### INSTRUCTIONS FOR THE TASK:
Rewrite the lines below, replacing every "Where should I click to" with "Where do I click to" and leaving everything else unchanged.

(Entries on locating words and elements)
***

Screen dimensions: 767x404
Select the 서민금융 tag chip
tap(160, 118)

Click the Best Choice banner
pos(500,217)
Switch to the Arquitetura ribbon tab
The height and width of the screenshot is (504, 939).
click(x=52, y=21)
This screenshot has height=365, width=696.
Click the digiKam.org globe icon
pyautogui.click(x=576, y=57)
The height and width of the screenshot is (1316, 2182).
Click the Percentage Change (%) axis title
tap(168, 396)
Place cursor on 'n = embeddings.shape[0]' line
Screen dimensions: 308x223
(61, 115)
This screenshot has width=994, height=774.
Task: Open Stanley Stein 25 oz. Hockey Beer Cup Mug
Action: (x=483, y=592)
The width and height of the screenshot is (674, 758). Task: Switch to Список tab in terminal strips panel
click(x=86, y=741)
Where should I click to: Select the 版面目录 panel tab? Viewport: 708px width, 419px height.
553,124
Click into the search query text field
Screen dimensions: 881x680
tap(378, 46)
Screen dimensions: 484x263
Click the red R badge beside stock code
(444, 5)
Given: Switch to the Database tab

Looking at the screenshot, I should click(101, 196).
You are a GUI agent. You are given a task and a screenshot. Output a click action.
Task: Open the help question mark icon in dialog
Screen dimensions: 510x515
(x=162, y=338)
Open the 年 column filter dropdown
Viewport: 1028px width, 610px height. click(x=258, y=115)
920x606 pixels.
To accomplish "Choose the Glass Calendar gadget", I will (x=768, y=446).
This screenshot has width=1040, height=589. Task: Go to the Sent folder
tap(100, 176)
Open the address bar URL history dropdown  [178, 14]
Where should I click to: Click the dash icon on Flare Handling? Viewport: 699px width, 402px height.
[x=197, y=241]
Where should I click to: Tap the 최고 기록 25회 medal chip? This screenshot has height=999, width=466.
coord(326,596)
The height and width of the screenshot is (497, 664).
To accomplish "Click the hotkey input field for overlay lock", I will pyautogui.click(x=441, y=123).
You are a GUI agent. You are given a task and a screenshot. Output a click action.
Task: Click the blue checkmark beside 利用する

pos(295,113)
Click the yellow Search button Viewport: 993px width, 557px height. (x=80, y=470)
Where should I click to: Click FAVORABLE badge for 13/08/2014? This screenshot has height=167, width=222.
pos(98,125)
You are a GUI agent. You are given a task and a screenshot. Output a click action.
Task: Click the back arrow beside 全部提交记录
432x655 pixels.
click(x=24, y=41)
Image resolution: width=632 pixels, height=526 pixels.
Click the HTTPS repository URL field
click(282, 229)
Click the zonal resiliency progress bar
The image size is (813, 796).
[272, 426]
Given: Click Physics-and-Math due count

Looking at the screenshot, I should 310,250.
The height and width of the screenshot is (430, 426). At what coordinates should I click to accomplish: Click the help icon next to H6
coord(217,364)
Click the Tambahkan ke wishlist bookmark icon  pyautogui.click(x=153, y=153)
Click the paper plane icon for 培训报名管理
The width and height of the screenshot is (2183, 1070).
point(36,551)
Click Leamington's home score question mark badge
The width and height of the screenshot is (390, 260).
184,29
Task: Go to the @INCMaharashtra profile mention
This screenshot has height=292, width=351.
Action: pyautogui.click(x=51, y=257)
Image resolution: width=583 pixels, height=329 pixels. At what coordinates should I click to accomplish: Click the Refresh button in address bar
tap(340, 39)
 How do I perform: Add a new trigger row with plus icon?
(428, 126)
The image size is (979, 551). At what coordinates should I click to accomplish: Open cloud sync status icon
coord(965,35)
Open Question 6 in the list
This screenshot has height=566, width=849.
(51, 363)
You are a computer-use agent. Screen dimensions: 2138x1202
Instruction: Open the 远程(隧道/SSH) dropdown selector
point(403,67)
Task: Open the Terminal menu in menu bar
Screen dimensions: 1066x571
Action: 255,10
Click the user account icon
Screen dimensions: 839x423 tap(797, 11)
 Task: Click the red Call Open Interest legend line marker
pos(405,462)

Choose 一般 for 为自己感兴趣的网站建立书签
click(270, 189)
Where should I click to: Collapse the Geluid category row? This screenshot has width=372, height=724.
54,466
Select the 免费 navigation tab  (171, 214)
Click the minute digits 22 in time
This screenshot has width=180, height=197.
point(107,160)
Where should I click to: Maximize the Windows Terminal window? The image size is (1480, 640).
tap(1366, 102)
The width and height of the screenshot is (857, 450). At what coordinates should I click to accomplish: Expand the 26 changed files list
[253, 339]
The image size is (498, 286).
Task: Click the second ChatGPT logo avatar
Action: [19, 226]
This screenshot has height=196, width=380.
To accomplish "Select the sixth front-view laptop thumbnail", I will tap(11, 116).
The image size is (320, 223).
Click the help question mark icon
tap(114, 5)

***

### RESPONSE FOR THIS EXERCISE:
Screen dimensions: 767x404
Select the 서민금융 tag chip
tap(160, 118)

Click the Best Choice banner
pos(500,217)
Switch to the Arquitetura ribbon tab
The height and width of the screenshot is (504, 939).
click(x=52, y=21)
This screenshot has height=365, width=696.
Click the digiKam.org globe icon
pyautogui.click(x=576, y=57)
The height and width of the screenshot is (1316, 2182).
Click the Percentage Change (%) axis title
tap(168, 396)
Place cursor on 'n = embeddings.shape[0]' line
Screen dimensions: 308x223
(61, 115)
This screenshot has width=994, height=774.
Task: Open Stanley Stein 25 oz. Hockey Beer Cup Mug
Action: (x=483, y=592)
The width and height of the screenshot is (674, 758). Task: Switch to Список tab in terminal strips panel
click(x=86, y=741)
Where do I click to: Select the 版面目录 panel tab? Viewport: 708px width, 419px height.
553,124
Click into the search query text field
Screen dimensions: 881x680
tap(378, 46)
Screen dimensions: 484x263
Click the red R badge beside stock code
(444, 5)
Given: Switch to the Database tab

Looking at the screenshot, I should click(101, 196).
You are a GUI agent. You are given a task and a screenshot. Output a click action.
Task: Open the help question mark icon in dialog
Screen dimensions: 510x515
(x=162, y=338)
Open the 年 column filter dropdown
Viewport: 1028px width, 610px height. click(x=258, y=115)
920x606 pixels.
To accomplish "Choose the Glass Calendar gadget", I will (x=768, y=446).
This screenshot has width=1040, height=589. Task: Go to the Sent folder
tap(100, 176)
Open the address bar URL history dropdown  [178, 14]
Where do I click to: Click the dash icon on Flare Handling? Viewport: 699px width, 402px height.
[x=197, y=241]
Where do I click to: Tap the 최고 기록 25회 medal chip? This screenshot has height=999, width=466.
coord(326,596)
The height and width of the screenshot is (497, 664).
To accomplish "Click the hotkey input field for overlay lock", I will pyautogui.click(x=441, y=123).
You are a GUI agent. You are given a task and a screenshot. Output a click action.
Task: Click the blue checkmark beside 利用する

pos(295,113)
Click the yellow Search button Viewport: 993px width, 557px height. (x=80, y=470)
Where do I click to: Click FAVORABLE badge for 13/08/2014? This screenshot has height=167, width=222.
pos(98,125)
You are a GUI agent. You are given a task and a screenshot. Output a click action.
Task: Click the back arrow beside 全部提交记录
432x655 pixels.
click(x=24, y=41)
Image resolution: width=632 pixels, height=526 pixels.
Click the HTTPS repository URL field
click(282, 229)
Click the zonal resiliency progress bar
The image size is (813, 796).
[272, 426]
Given: Click Physics-and-Math due count

Looking at the screenshot, I should 310,250.
The height and width of the screenshot is (430, 426). At what coordinates should I click to accomplish: Click the help icon next to H6
coord(217,364)
Click the Tambahkan ke wishlist bookmark icon  pyautogui.click(x=153, y=153)
Click the paper plane icon for 培训报名管理
The width and height of the screenshot is (2183, 1070).
point(36,551)
Click Leamington's home score question mark badge
The width and height of the screenshot is (390, 260).
184,29
Task: Go to the @INCMaharashtra profile mention
This screenshot has height=292, width=351.
Action: pyautogui.click(x=51, y=257)
Image resolution: width=583 pixels, height=329 pixels. At what coordinates should I click to accomplish: Click the Refresh button in address bar
tap(340, 39)
 How do I perform: Add a new trigger row with plus icon?
(428, 126)
The image size is (979, 551). At what coordinates should I click to accomplish: Open cloud sync status icon
coord(965,35)
Open Question 6 in the list
This screenshot has height=566, width=849.
(51, 363)
You are a computer-use agent. Screen dimensions: 2138x1202
Instruction: Open the 远程(隧道/SSH) dropdown selector
point(403,67)
Task: Open the Terminal menu in menu bar
Screen dimensions: 1066x571
Action: 255,10
Click the user account icon
Screen dimensions: 839x423 tap(797, 11)
 Task: Click the red Call Open Interest legend line marker
pos(405,462)

Choose 一般 for 为自己感兴趣的网站建立书签
click(270, 189)
Where do I click to: Collapse the Geluid category row? This screenshot has width=372, height=724.
54,466
Select the 免费 navigation tab  (171, 214)
Click the minute digits 22 in time
This screenshot has width=180, height=197.
point(107,160)
Where do I click to: Maximize the Windows Terminal window? The image size is (1480, 640).
tap(1366, 102)
The width and height of the screenshot is (857, 450). At what coordinates should I click to accomplish: Expand the 26 changed files list
[253, 339]
The image size is (498, 286).
Task: Click the second ChatGPT logo avatar
Action: [19, 226]
This screenshot has height=196, width=380.
To accomplish "Select the sixth front-view laptop thumbnail", I will tap(11, 116).
The image size is (320, 223).
Click the help question mark icon
tap(114, 5)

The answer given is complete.